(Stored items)
===============
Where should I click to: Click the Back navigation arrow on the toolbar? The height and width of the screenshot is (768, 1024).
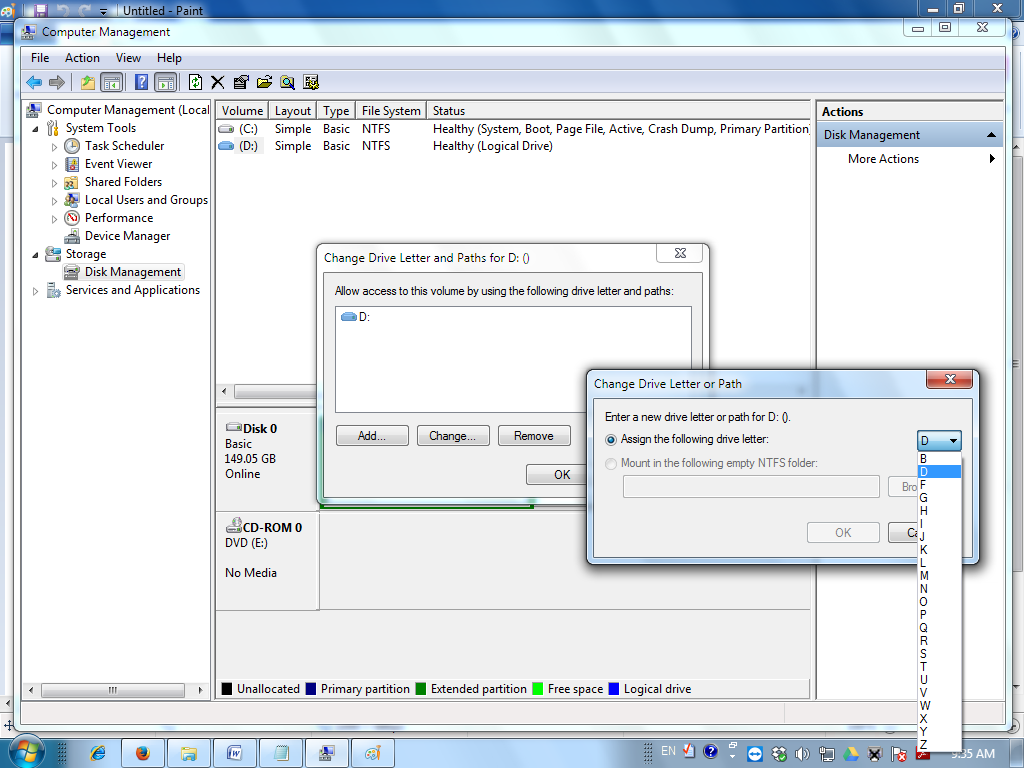click(x=33, y=82)
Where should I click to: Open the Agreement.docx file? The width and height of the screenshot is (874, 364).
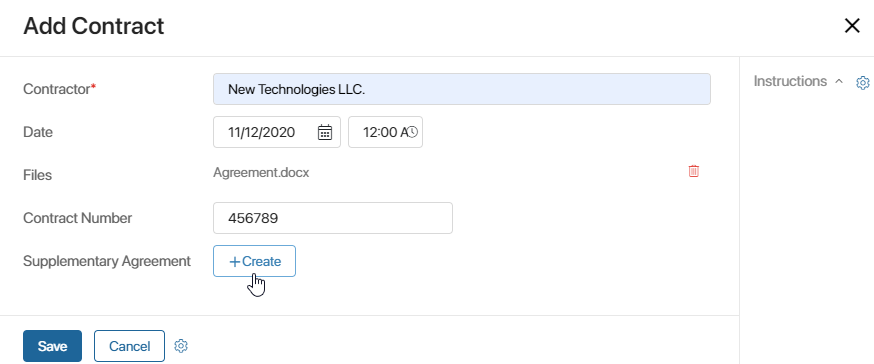(x=261, y=173)
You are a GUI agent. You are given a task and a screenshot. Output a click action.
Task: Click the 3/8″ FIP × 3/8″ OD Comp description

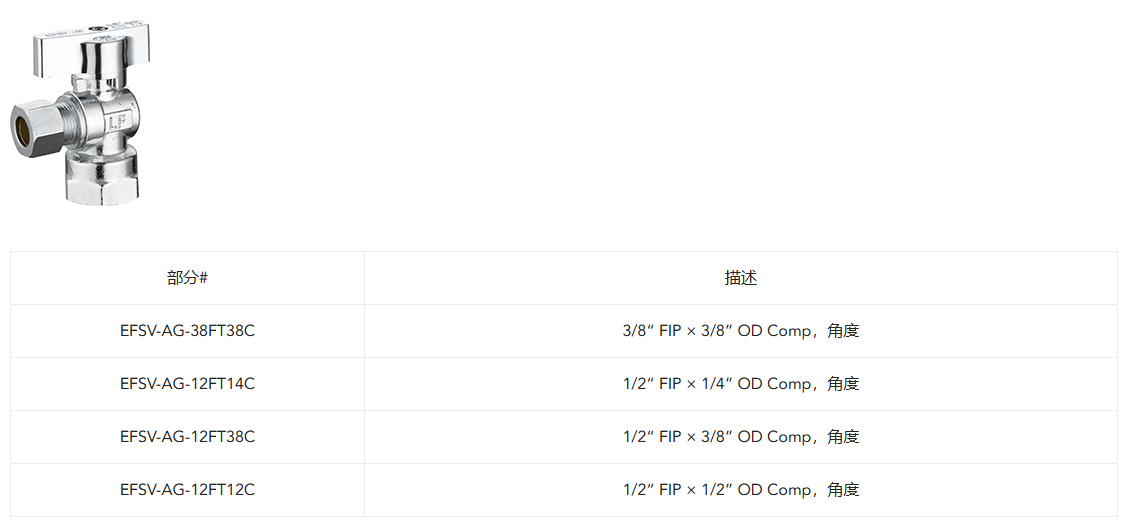point(740,331)
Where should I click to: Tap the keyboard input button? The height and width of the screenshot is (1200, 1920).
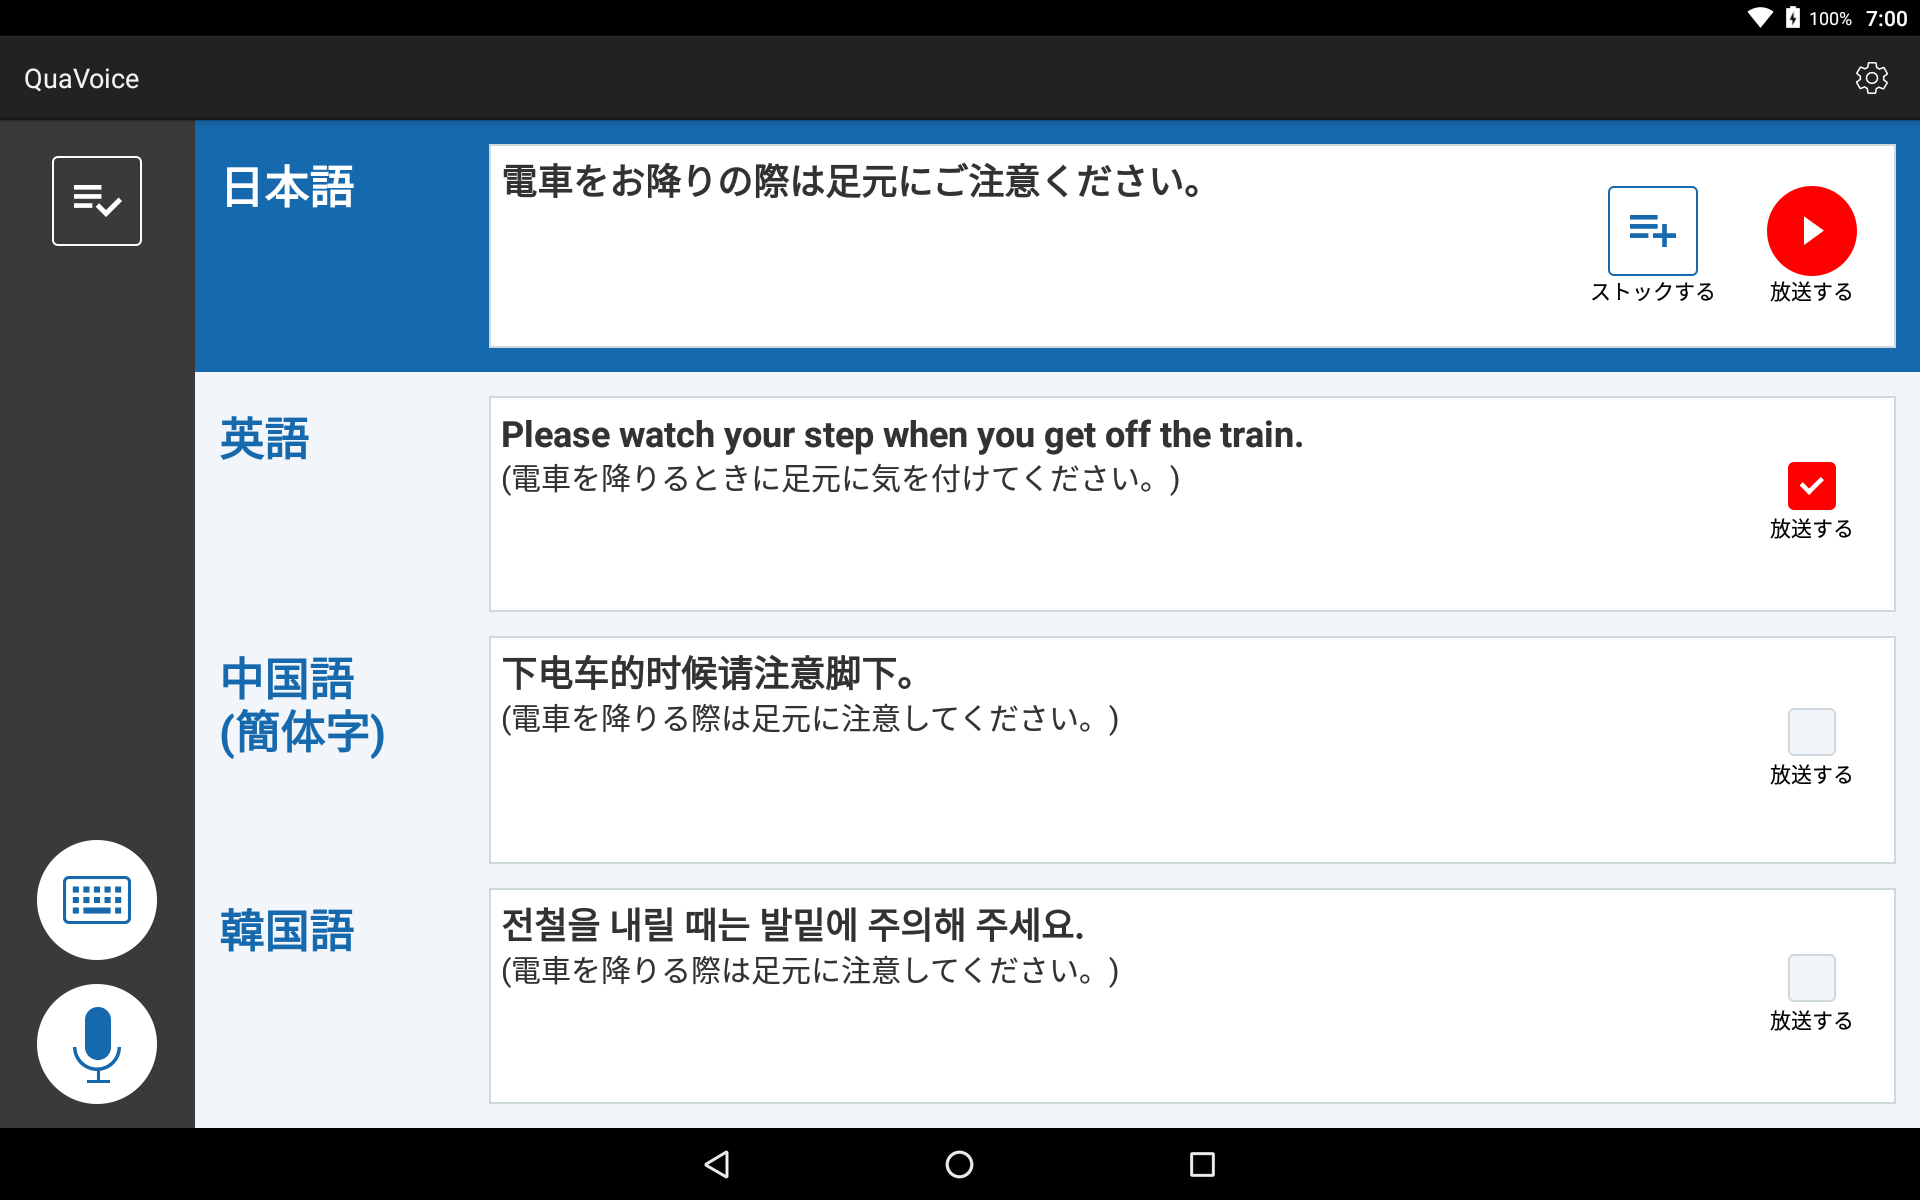97,900
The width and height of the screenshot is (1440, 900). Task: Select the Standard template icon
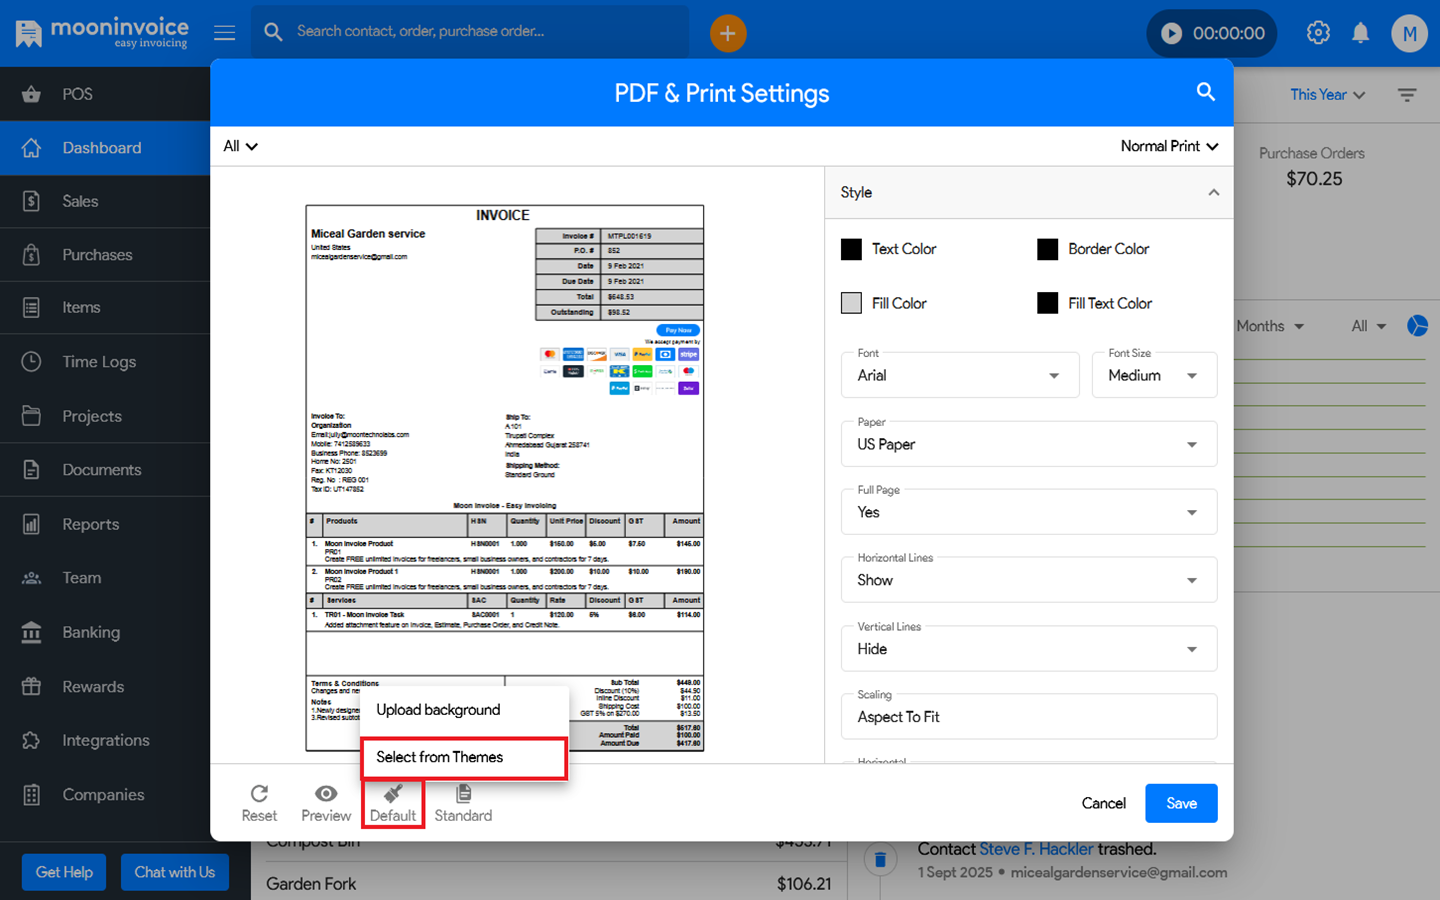[x=463, y=794]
===============
Exercise instructions: The result is an exact copy of the lines from the one holding "Task: Click the" through the final line of the data above, both ends included, minus the pictures.

Your solution:
Task: Click the 3/8″ FIP × 3/8″ OD Comp description

point(740,331)
Where should I click to: Tap the keyboard input button? The height and width of the screenshot is (1200, 1920).
97,900
The width and height of the screenshot is (1440, 900). Task: Select the Standard template icon
[x=463, y=794]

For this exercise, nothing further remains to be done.